In the session today it was stated that rpm -i on packages of the same name does not check file conflicts. Since many people reported that this was the case I thought I missed the latest in rpm bug regression. But that's not the case, at least not on FC5:
Cut and paste the two almost identical specfiles at the end of this mail and rpmbuild -bb them. You will get
test-1-1.i386.rpm test-2-1.i386.rpm
Both containing just /tmp/delmex with contents "XXX" and "YYY". Now try:
| # rpm -ihv test-1-1.i386.rpm | Preparing... ########################################### [100%] | 1:test ########################################### [100%] | # rpm -Vp test-2-1.i386.rpm | ..5....TC /tmp/delmex | # rpm -ihv test-2-1.i386.rpm | Preparing... ########################################### [100%] | file /tmp/delmex from install of test-2-1 conflicts with file from package test-1-1
So rpm is not to blame it properly catches the file conflict.

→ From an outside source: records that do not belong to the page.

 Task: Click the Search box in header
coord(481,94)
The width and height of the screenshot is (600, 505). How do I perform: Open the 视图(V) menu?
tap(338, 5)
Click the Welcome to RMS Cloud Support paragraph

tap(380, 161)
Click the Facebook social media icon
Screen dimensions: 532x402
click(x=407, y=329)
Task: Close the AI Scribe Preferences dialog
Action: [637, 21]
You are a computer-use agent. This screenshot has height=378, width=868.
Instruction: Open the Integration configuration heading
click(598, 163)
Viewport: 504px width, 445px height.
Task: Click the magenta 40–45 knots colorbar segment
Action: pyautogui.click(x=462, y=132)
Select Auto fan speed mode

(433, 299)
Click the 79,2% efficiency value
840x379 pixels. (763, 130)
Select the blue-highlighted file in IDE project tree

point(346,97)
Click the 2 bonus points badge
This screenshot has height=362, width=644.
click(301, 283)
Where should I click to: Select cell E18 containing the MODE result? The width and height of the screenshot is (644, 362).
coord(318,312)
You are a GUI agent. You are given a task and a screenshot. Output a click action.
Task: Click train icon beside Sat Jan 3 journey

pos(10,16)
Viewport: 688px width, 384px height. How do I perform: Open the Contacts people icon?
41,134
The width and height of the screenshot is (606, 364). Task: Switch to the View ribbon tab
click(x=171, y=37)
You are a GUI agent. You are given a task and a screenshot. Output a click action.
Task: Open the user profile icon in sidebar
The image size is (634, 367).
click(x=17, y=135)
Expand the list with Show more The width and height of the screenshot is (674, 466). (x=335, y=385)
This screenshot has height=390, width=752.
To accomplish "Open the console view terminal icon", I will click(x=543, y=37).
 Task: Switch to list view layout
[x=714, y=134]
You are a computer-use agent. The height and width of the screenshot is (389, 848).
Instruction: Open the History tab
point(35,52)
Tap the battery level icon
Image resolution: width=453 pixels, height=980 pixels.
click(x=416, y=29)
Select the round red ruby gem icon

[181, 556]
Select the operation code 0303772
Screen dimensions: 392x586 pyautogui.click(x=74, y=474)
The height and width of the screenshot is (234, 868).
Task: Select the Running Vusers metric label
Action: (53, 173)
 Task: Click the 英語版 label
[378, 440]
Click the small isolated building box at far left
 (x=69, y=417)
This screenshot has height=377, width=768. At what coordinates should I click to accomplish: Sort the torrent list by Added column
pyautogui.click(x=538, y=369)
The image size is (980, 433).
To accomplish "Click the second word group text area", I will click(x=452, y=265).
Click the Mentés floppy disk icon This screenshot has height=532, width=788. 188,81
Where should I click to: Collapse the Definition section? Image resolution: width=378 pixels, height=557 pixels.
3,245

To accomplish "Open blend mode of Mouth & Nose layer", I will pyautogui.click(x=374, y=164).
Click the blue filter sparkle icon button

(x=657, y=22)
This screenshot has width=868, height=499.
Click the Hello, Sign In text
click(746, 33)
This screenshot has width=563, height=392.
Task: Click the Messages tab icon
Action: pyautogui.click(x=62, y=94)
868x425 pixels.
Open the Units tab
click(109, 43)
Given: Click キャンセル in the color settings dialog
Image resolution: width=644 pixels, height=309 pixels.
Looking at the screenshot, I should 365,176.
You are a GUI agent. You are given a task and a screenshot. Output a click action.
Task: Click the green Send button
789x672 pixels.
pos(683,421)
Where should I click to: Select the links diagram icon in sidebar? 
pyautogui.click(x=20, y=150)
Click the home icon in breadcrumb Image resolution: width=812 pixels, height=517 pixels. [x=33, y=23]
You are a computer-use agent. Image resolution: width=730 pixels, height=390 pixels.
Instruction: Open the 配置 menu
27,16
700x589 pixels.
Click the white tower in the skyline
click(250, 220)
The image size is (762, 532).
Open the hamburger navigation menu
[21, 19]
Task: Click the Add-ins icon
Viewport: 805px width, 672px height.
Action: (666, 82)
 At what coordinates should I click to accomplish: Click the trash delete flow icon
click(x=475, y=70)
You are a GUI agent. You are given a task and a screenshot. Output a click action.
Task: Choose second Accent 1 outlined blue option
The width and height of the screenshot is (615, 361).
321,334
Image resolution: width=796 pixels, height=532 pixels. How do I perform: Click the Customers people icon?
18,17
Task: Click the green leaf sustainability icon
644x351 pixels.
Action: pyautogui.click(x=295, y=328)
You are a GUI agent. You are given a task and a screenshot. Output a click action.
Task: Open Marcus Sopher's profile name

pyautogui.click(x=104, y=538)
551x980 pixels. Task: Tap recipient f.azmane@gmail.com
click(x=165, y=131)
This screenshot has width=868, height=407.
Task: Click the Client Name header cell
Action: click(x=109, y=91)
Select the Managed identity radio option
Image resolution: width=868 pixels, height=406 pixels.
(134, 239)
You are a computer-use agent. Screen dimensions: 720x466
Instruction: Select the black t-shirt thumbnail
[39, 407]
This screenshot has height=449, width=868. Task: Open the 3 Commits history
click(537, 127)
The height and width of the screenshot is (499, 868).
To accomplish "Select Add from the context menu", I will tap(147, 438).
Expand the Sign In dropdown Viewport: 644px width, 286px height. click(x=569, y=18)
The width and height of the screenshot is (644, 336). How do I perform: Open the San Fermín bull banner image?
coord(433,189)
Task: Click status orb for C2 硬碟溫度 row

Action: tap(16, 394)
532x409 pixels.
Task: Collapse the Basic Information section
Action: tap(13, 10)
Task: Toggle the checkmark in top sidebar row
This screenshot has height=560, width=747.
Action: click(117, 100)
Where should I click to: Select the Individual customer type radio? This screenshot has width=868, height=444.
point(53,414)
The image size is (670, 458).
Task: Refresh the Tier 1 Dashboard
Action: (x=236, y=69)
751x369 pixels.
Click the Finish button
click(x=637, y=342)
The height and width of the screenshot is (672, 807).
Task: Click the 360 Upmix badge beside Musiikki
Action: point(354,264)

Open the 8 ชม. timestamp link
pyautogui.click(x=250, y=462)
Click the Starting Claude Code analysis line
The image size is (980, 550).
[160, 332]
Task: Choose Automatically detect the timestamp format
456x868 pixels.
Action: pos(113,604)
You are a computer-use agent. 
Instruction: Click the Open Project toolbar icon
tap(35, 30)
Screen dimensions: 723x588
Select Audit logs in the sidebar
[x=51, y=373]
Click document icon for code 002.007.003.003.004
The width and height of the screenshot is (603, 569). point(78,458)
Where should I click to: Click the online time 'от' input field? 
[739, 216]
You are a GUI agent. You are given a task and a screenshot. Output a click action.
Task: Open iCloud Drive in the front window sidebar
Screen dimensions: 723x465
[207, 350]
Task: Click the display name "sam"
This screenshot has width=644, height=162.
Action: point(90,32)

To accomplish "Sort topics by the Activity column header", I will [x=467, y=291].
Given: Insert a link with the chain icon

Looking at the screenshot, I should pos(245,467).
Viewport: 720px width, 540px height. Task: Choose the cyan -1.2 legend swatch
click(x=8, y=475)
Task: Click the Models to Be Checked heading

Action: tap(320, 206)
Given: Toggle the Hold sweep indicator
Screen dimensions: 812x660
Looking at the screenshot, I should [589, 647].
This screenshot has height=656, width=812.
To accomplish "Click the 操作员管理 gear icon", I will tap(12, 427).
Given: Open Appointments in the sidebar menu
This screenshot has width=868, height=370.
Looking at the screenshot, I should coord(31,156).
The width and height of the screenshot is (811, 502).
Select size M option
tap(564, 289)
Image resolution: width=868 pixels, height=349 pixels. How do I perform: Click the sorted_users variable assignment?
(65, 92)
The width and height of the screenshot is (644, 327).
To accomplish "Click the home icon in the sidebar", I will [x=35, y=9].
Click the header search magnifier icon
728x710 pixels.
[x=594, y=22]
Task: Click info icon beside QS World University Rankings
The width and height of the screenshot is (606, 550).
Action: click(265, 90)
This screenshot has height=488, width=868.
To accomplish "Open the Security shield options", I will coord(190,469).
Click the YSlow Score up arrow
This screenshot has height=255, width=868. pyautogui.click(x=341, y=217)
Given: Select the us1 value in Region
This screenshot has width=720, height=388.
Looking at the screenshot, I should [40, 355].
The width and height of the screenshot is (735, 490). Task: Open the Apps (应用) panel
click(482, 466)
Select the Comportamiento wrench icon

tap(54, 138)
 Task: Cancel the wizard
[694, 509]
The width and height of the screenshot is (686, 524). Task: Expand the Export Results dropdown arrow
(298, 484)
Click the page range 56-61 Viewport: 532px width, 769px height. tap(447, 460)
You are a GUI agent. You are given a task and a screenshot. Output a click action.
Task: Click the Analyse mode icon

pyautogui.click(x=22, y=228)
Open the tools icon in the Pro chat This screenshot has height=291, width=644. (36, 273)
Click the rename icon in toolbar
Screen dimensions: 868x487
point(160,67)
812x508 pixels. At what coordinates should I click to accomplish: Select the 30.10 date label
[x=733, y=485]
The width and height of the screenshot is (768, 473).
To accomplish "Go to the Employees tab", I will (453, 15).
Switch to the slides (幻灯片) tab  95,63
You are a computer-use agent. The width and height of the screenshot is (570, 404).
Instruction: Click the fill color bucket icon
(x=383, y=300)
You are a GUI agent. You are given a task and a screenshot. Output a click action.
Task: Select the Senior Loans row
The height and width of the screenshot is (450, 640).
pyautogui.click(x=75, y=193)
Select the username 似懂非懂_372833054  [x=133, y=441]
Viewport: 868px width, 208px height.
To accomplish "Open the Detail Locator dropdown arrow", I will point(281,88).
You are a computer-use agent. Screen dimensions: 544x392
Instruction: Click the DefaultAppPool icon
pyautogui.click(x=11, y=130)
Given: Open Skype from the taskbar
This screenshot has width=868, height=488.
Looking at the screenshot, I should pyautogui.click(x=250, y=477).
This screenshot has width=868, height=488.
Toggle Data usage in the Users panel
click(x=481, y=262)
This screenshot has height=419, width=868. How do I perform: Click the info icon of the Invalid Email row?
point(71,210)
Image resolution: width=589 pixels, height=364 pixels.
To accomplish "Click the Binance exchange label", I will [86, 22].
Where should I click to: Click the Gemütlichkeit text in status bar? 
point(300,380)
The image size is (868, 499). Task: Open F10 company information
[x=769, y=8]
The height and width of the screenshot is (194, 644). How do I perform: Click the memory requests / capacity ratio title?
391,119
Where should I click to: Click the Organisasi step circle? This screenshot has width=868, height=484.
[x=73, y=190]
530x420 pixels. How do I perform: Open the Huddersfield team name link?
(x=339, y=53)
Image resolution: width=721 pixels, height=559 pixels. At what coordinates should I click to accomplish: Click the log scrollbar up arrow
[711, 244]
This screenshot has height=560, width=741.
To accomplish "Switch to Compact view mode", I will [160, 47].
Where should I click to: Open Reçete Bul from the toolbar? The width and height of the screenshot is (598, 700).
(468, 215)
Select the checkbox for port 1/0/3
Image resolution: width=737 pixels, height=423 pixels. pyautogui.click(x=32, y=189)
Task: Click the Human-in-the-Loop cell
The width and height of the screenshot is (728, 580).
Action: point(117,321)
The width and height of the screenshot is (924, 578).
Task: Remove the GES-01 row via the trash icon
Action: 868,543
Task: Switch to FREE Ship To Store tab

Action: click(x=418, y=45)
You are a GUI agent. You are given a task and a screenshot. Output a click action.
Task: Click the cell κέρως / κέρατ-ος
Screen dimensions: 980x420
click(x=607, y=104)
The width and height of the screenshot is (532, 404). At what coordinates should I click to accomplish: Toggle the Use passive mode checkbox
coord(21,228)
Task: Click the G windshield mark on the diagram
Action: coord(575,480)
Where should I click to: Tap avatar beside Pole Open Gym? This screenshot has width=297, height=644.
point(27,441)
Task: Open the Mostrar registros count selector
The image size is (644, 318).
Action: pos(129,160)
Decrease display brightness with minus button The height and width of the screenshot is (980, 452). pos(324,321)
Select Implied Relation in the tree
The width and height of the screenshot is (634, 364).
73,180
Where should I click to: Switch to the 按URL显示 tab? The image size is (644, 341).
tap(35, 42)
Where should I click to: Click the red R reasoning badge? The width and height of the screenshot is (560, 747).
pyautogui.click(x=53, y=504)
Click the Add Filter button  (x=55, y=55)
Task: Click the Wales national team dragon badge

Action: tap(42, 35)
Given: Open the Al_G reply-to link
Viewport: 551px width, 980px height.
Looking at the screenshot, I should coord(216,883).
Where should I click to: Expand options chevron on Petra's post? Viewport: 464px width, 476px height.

Now why do other people claim otherwise, and does it make any difference in the context we we discussing it? It may seem to "work" for other people because:
a) either the contents of the test packages they tried were identical, e.g. rpm checks the md5sum of the files, it does not care about package names when it checks for file conflicts,
b) or (according to a report from Thorsten) it may be yum that effectively uses rpm -i --replacefiles on the transaction. A yum expert could confirm the latter or not. at least it looks like Thorsten only used yum for testing and not rpm -i.
Does it matter at all?
In the scope of the discussion not really, it is probably making things worse. The file conflict situation only comes up when some depsolver, be it a human or yum/etc. decides to coinstall a package not meant for coinstallation. In this scope it is for example a release bump in a module for the same kernel. Accidentially using rpm -i on it would
- either create the file conflict, in that sense the file conflict is a *guardian institution*
- or if the --replacefiles flag is turned on, *WILL OVERWRITE* the old module, maybe even just partially, since the new module package may have a different set of ko files. Even funnier effects may happen if the now overwritten old module still in the rpmdb is tried to be removed. But we're already in a broken state, so who cares whether it can be worse.
In a nutshell:
o rpm -i behaves properly with file conflicts o yum may for some reason turn of file conflict checking o The file conflict situation is actually WELCOME, as it is a SAFETY precaution to not messing up thing (either by hand or automatically)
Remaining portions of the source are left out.